Exercise brief: Count the lines below that contain the word "accomplish", and state only that number.

(The input Opens)

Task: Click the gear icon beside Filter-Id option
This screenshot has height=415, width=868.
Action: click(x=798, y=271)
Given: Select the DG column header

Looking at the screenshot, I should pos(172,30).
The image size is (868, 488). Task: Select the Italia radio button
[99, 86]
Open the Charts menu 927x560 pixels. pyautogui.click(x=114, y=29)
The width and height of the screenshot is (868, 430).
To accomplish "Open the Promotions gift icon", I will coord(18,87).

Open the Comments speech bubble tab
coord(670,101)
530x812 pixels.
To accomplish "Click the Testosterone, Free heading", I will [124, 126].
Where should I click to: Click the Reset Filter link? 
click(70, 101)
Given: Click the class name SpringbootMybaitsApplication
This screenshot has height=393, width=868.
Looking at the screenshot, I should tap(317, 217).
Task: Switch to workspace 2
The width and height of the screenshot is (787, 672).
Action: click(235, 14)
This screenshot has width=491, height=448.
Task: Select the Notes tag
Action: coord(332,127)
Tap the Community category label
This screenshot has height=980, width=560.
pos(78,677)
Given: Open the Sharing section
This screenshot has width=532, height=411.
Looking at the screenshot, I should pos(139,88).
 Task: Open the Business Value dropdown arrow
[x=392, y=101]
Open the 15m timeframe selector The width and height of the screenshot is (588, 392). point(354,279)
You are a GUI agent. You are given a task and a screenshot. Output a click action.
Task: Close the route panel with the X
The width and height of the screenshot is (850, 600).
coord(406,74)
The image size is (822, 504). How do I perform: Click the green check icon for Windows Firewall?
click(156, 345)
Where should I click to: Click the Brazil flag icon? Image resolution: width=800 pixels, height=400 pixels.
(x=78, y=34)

(The input Closes)

Task output: 2